My Brilliant Friend: as bonecas e o dinheiro
Cena de 'My Brilliant Friend', baseada em obra de Elena Ferrante (Foto: Divulgação)
Nos anos 1950, duas meninas vivem em um bairro operário na periferia de Nápoles. Tudo que as cerca, dentro e fora de casa, é hostil: a violência é a regra das relações humanas; a precariedade econômica determina os destinos, principalmente porque a Camorra, máfia da região, está infiltrada no tecido social, borrando os limites entre legalidade e ilegalidade. Um passo em falso é o bastante para cair em um caminho sem volta.

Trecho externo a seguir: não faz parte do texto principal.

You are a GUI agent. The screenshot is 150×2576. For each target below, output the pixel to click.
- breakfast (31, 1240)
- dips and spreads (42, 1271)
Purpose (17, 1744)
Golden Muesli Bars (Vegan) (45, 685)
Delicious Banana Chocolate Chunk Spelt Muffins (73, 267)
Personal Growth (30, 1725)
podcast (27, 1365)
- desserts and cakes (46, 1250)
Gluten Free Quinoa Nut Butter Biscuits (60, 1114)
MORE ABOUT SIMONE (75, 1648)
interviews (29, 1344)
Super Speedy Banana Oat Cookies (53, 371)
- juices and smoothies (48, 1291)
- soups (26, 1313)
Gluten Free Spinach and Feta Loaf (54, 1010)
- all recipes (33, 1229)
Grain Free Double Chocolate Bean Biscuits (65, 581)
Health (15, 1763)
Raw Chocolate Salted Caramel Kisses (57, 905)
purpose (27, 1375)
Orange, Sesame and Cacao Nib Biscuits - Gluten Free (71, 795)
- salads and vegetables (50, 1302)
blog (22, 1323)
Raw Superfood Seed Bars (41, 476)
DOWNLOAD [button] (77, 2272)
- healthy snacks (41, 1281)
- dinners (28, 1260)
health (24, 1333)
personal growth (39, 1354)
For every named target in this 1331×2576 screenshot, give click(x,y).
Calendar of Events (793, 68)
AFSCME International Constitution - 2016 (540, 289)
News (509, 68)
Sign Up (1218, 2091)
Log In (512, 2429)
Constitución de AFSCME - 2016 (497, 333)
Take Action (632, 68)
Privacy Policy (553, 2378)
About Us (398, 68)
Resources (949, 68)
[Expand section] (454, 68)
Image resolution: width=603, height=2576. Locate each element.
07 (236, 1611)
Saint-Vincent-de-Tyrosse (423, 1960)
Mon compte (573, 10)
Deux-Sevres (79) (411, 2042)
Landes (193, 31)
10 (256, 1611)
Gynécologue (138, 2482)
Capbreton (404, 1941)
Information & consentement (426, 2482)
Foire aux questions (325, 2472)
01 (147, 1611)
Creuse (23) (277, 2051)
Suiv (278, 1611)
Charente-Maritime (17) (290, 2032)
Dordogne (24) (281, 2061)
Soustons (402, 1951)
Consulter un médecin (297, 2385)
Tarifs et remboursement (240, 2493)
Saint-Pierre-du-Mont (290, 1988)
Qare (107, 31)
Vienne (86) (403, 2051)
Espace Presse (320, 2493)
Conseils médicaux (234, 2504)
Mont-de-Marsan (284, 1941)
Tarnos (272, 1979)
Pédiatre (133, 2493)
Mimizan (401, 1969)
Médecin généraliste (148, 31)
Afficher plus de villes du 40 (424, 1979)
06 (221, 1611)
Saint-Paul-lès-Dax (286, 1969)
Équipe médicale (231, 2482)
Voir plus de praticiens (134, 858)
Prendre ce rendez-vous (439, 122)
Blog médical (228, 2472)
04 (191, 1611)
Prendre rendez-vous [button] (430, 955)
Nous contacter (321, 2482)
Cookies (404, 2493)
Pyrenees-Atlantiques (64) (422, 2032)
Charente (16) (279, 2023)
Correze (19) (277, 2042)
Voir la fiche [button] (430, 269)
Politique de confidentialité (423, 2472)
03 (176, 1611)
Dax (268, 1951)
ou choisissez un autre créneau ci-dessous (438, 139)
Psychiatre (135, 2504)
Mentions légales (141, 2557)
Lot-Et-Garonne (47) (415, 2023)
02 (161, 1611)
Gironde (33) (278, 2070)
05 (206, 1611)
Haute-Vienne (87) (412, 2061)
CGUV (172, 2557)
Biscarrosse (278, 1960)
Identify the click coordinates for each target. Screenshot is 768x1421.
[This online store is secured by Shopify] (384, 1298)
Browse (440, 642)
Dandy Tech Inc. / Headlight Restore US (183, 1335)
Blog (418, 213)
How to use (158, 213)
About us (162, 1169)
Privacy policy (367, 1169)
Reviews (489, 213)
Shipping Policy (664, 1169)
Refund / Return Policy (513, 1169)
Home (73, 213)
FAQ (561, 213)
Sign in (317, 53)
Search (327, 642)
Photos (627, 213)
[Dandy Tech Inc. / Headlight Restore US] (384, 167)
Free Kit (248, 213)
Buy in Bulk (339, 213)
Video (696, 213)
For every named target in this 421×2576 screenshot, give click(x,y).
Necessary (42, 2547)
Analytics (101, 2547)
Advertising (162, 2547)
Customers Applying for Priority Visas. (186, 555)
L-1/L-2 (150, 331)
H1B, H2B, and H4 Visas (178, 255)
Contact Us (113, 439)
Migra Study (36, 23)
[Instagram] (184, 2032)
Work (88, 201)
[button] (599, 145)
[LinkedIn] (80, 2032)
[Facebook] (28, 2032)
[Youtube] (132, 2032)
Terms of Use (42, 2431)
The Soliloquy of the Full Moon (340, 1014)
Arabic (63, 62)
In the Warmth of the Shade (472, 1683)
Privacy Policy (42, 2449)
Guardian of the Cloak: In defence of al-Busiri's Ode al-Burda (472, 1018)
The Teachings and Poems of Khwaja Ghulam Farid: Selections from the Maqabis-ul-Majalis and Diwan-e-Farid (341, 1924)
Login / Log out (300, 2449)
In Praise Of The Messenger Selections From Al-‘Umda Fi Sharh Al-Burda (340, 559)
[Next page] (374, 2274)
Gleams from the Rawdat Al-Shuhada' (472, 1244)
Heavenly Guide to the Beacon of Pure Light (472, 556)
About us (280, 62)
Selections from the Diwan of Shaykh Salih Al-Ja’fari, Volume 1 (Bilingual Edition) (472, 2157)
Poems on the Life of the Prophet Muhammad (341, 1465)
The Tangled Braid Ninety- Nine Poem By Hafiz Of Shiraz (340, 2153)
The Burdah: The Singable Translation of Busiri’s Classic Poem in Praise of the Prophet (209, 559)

As meninas, Elena Greco e Rafaella Cerullo, estudam juntas na pequena escola do bairro e vão se aproximando pouco a pouco. A rebeldia de Cerullo, a quem Elena passa a chamar de Lila, encanta a amiga desde o início. Elena, que sempre foi elogiada pela disciplina, vê em Lila uma força indomável, capaz de enfrentar tudo e todos. Pequenina, magra, sempre suja e desgrenhada, Lila é mais levada que os meninos. Também é a aluna mais brilhante da classe: aprende a ler e a escrever precocemente e é igualmente habilidosa com números e desenhos.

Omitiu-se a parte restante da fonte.